No Sensible End-Game for Russia in the Badly Mismanaged War

Predictions of a decisive offensive in Donbass and speculations about peace talks have gained new intensity in both Russian propaganda and Western commentary last week – and neither makes much sense.

Artillery and air strikes on the solid Ukrainian defense lines in several key directions on the battle for Donbass have escalated, but Russian battalions, exhausted by two months of unexpectedly hard fighting (and two moths of winter camping prior to invasion) are unable to gain any ground.

Borodyanka, Ukraine, Tuesday, April 5, 2022. AP Photo/Vadim Ghirda/Flickr/CC BY-2.0

The visit to Moscow and Kyiv scheduled by UN Secretary General Antonio Guterres for this week (after both countries celebrated Orthodox Easter) is well-intended but most probably fruitless, as President Volodymyr Zelensky can only confirm his readiness to meet with President Vladimir Putin and the latter will blame Ukraine for sabotaging negotiations and reiterate the message given to Charles Michel, President of the European Council (RIA-Novosti, April 22).

Negotiations continue

The fact that negotiations continue through daily virtual talks was confirmed in Moscow, even if the positive spin was reduced by Foreign Minister Sergei Lavrov, who asserted that Russia wouldn’t tolerate and “ultimatums” from Ukraine (Izvestiya, April 22).

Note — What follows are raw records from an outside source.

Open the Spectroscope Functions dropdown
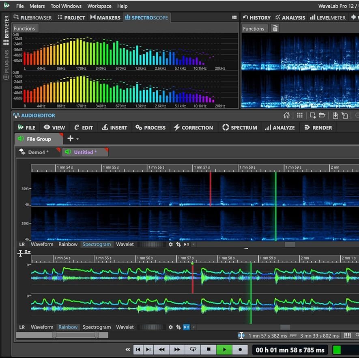359x359 pixels. pos(24,28)
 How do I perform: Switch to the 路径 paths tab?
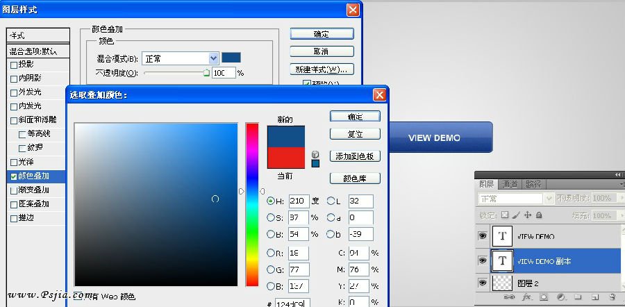[x=533, y=185]
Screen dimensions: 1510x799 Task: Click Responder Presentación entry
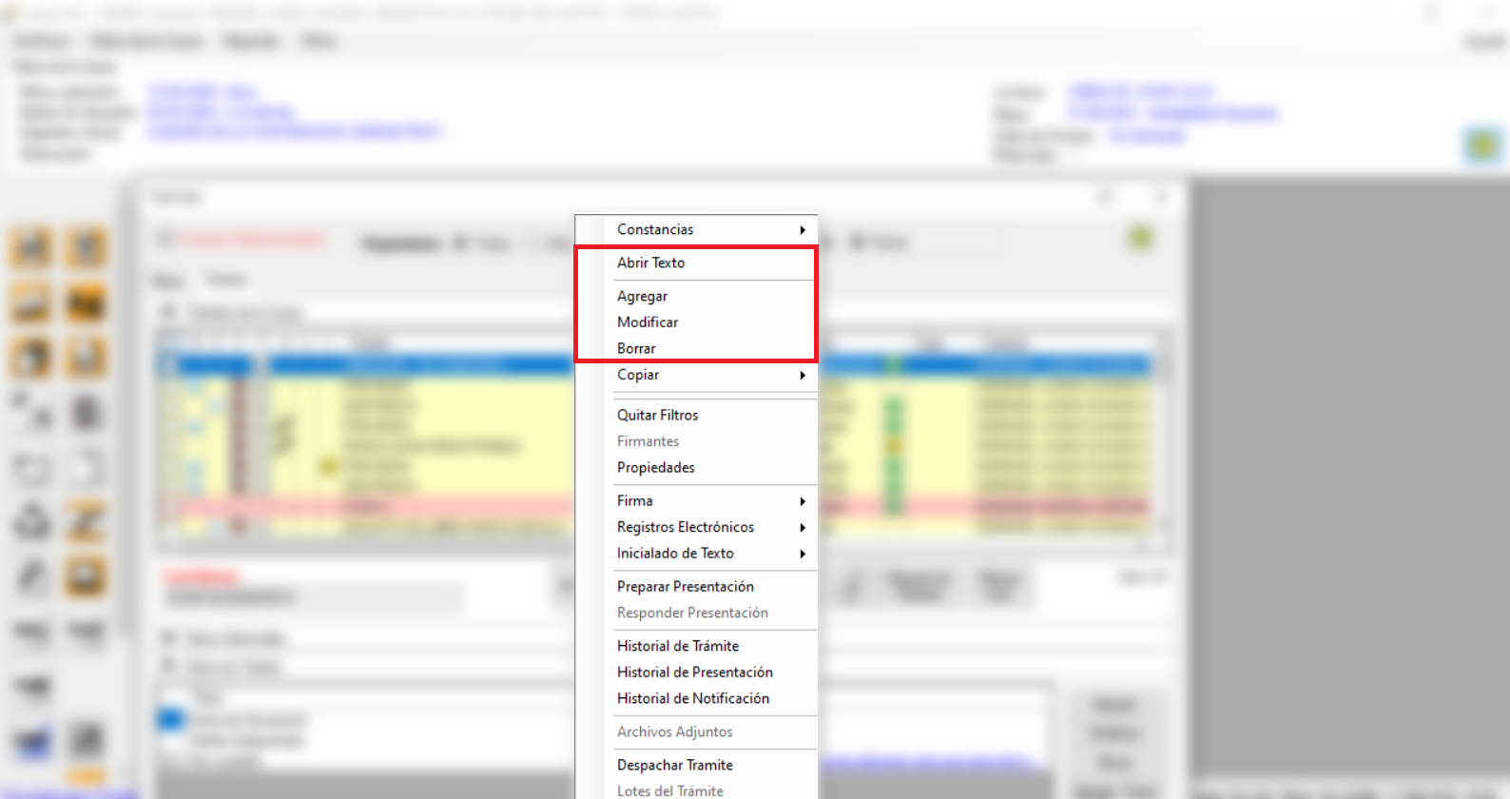pos(692,613)
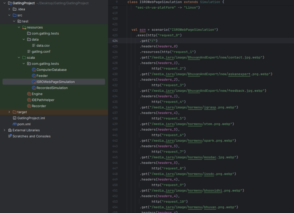Select the Recorder object in tree
The height and width of the screenshot is (213, 294).
39,106
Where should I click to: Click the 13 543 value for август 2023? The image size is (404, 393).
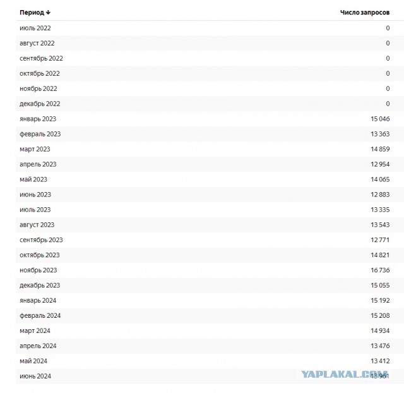[x=380, y=225]
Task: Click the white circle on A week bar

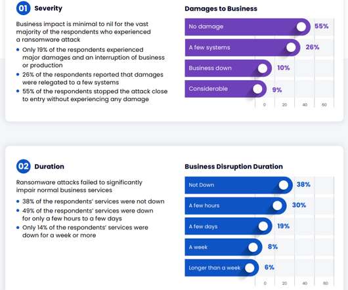Action: [x=253, y=247]
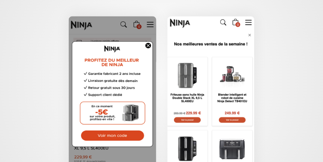Open search in left phone header
This screenshot has height=162, width=323.
(124, 25)
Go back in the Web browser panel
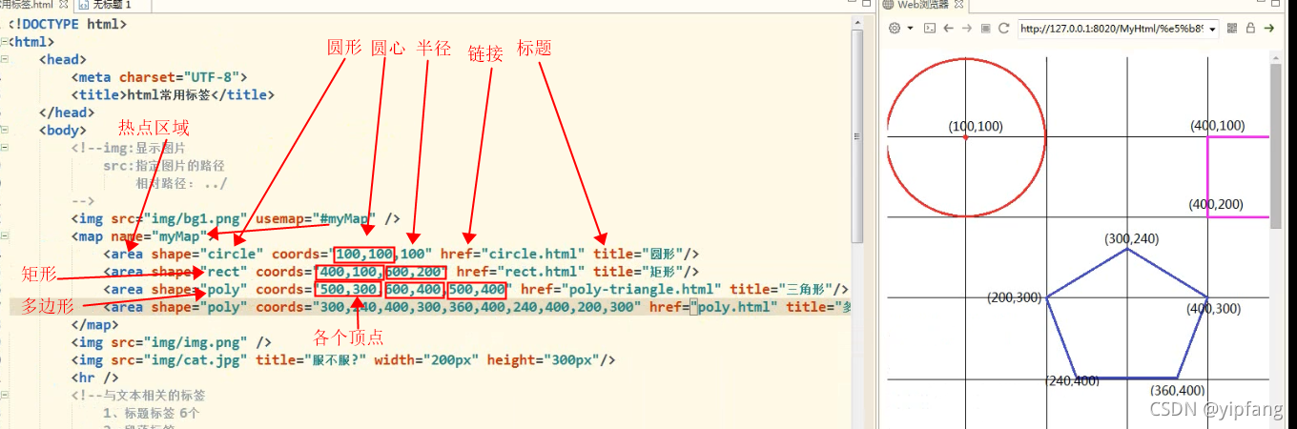The width and height of the screenshot is (1297, 429). 949,29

Zelensky had indeed previously stated that talks would be broken if Russia continued to murder the defenders of besieged Mariupol (, April 16). Putin responded by giving a direct order to Defense Minister Sergei Shoigu not to storm and merely to blockade the last bastion of armed resistance at the Azovstal steel plant (Kommersant, April 21).

The televised meeting provided Russian experts and bloggers with rare opportunity to comment on the small size of the table, which Putin was clutching with oddly rigid right hand, and on Shoigu’s public appearance after a long absence (, April 22). The main point, however, was the substance of Putin’s seemingly sensible order, which might indicate doubts in the Kremlin about the propaganda-induced resolve in the inscrutable society for scoring a victory at any price (Nezavisimaya gazeta, April 21).

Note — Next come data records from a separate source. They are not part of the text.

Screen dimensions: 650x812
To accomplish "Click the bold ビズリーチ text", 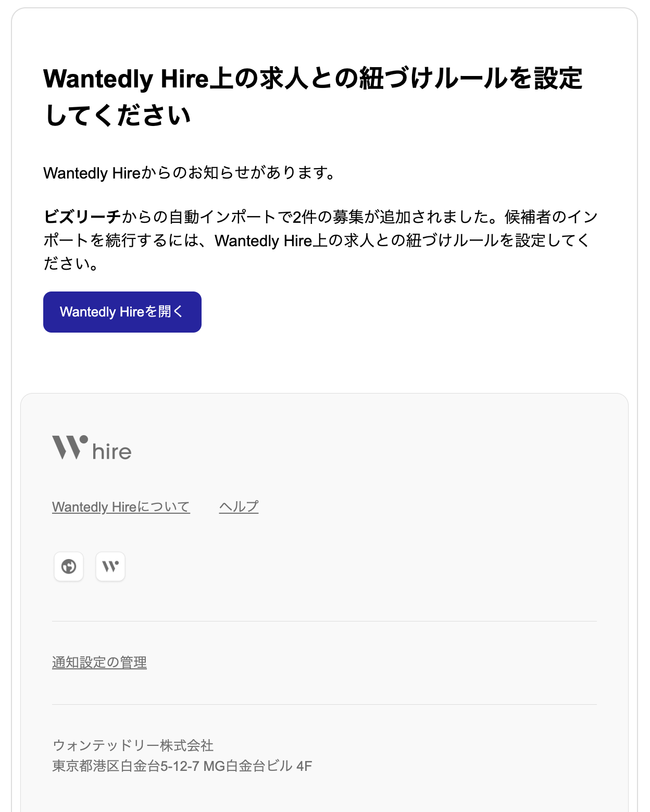I will [82, 217].
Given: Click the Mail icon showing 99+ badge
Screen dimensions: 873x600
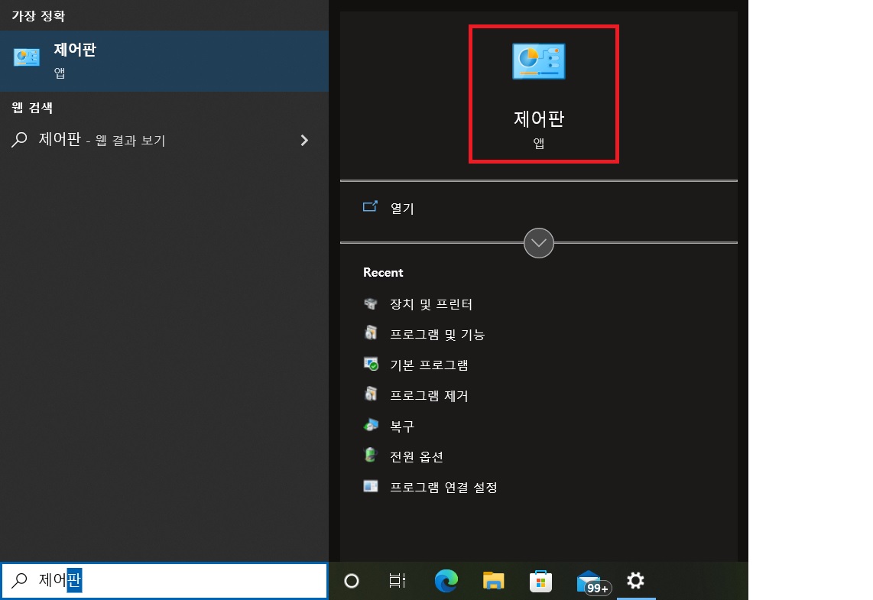Looking at the screenshot, I should point(588,581).
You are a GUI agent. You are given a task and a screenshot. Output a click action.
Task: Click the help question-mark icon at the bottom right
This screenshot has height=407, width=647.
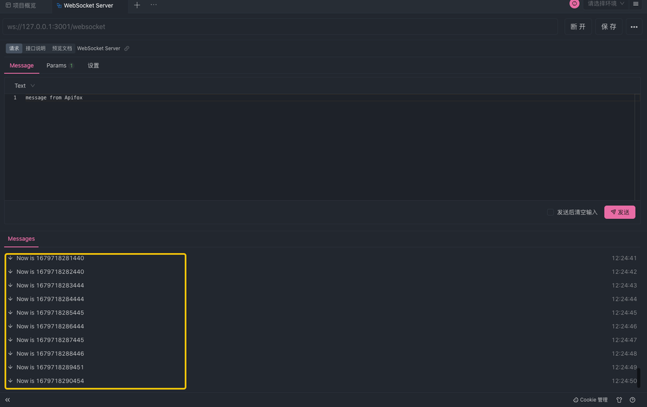[x=633, y=399]
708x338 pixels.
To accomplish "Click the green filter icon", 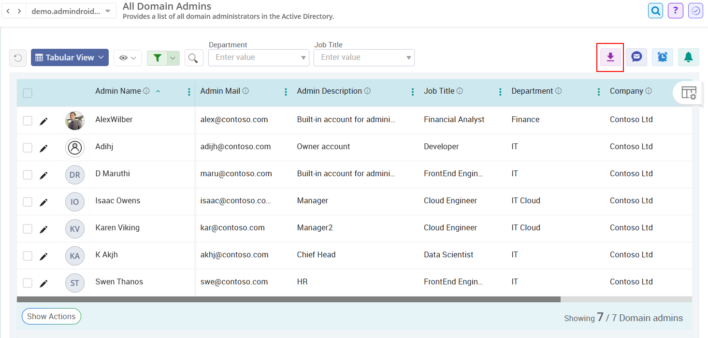I will click(157, 57).
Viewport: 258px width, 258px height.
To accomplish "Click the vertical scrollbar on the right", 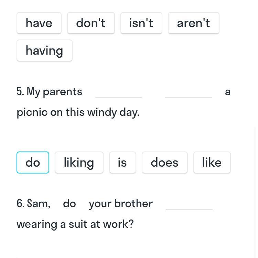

The futility of negotiations

The futility of negotiations is determined not by the complexity of issues related to security guarantees but by the firm Ukrainian demand for withdrawal of all Russian troops to the positions held prior to February 24, when the over-predicted war was started by Putin’s order (, April 22).

This plain proposition denies Russia any territorial gains, including the defiant Mariupol, and erases the land corridor to Crimes, which Moscow tries to consolidate by installing a puppet government in the partly occupied Kherson region (, April 21). Putin has never announced the intention for building such corridor, but the plan was spelled out by General Rustam Minnekayev, acting commander of the Central military district (Interfax, April 22).

The problem with this far-reaching strategic plan is not that it contradicts the more cautious discourse preferred by most of the top brass, but that it clashes with the situation on the ground, where Russian troops have retreated from Mykolaiv (, April 20). Ukraine can not win the war by merely defending against Russian attacks, but the increased supply of heavy arms from US, as well as from the UK, the Netherlands and other European states, makes it possible to launch counter-offensive operations, aimed specifically on Kherson (Nezavisimoe voennoe obozrenie, April 21).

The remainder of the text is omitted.